== Selection ==
◆ ◆ ◆ ◆ ◆ ◆ ◆

The general conclusion we will draw is that, for the practical use of a morphology program, it does not matter so much how it is produced, but only that it is in an easily portable format. From a carefully chosen format, very little effort is needed to translate the morphology into other formats: GF, XFST, and LaTeX typesetting code for inflection tables were each produced by a Haskell program of approximately ten lines, which is independent of the size of the morphology.

From the theoretical point of view. however, the value of a morphological description comes from the generalizations that it is able to make. These are features of the source code no longer visible in the compiled program. In this respect, functional programming languages appear as superior to most other languages: whatever general rule you may find that governs your data, you will be able to express it by a first-class object of a functional language.

The system of Italian morphology

Word classes and parametes

In morphology, the words of a language are classified into nouns, verbs, adjectives, and a few other classes. The characteristic feature of a morphological class is what parameters apply to the words in it. Parameters come in parameter types, such as gender and number. In Haskell, parameter types can be implemented as algebraic data types. For instance: 
  data Numero  = Sg | Pl
  data Genere  = Masc | Fem
  data Persona = P1 | P2 | P3
define the parameter types of number, gender, and person. respectively.

The class of nouns

To begin with one of the simplest classes in Italian, nouns have the parameter of number. Each noun has two forms, the singular and the plural. For instance, vino has the singular form vino and the plural form vini. This can be formalized in Haskell by defining the type of nouns as the type of functions from numbers to strings: 
  type Nome = Numero -> String
Thus the noun vino could be defined 
  vino :: Nome
  vino n = case n of
    Sg -> "vino"
    Pl -> "vini"
This definition, however, does not capture the generalization traditionally expressed by declensions: vino belongs to a large class of nouns all of which are inflected in a similar way. It is better that we introduce a function expressing this declension, 
  nom2 :: String -> Nome
  nom2 vin n = case n of
    Sg -> vin ++ "o"
    Pl -> vin ++ "i"
and define vino in terms of this function: 
  vino = nom2 "vin"

Italian has a small number of noun declensions, the most frequent ones of which are 

  nom1, nom2, nom3 :: String -> Nome
  nom1 ran n = case n of
    Sg -> ran ++ "a"
    Pl -> ran ++ "e"
  nom2 vin n = case n of
    Sg -> vin ++ "o"
    Pl -> vin ++ "i"
  nom3 sal n = case n of
    Sg -> sal ++ "e"
    Pl -> sal ++ "i"

Besides number, nouns also have a gender, but in a different way than number: the gender of a noun does not produce different forms of the noun, but is something inherently belonging to the noun. Thus, for instance, vino is masculine and mano is feminine. Inherent parameters could be formalized in Haskell by using tuples: 

  type Nome' = (Numero -> String, Genere)
  vino' = (nom2 "vin", Masc)
But we will postpone the formalization of inherent features, since it is not needed in the inflection of verbs.

◆ ◆ ◆ ◆ ◆ ◆ ◆

== The task ==
Reproduce the part of the Italian morphology passage between "nom3 sal n = case" and "-> String, Genere)", inclusive.

== Dataset content ==
◆ ◆ ◆ ◆ ◆ ◆ ◆

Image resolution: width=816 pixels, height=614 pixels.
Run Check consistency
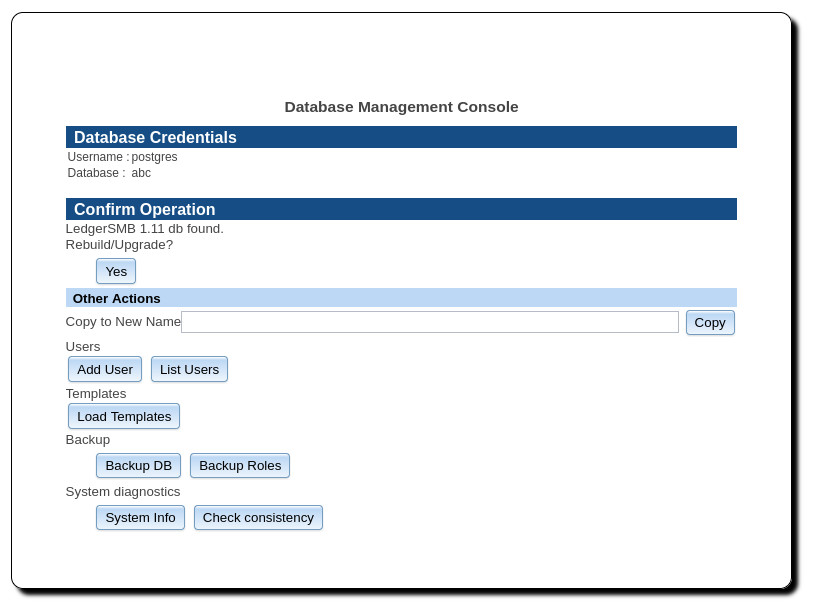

◆ ◆ ◆ ◆ ◆ ◆ ◆

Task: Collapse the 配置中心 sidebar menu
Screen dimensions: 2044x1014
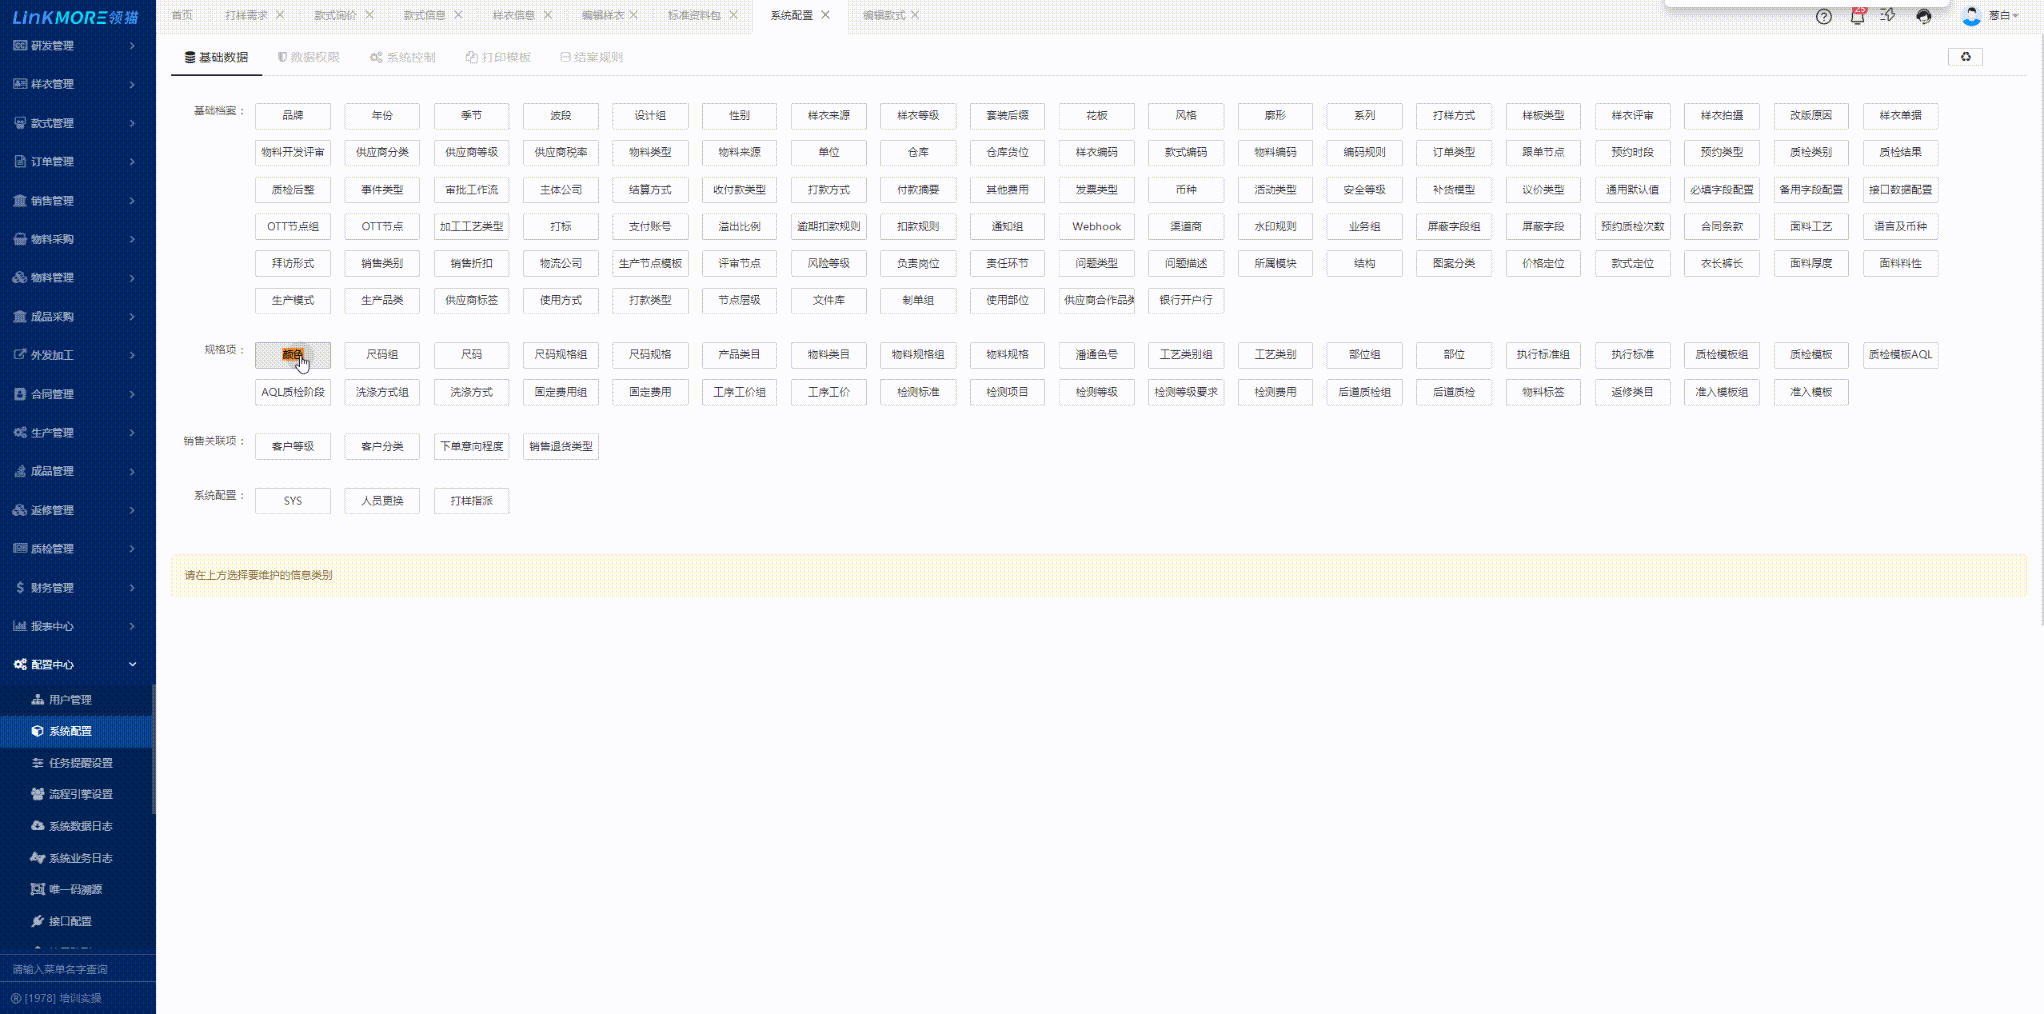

◆ ◆ ◆ ◆ ◆ ◆ ◆

== Exercise answer ==
nom3 sal n = case n of
    Sg -> sal ++ "e"
    Pl -> sal ++ "i"

Besides number, nouns also have a gender, but in a different way than number: the gender of a noun does not produce different forms of the noun, but is something inherently belonging to the noun. Thus, for instance, vino is masculine and mano is feminine. Inherent parameters could be formalized in Haskell by using tuples: 

  type Nome' = (Numero -> String, Genere)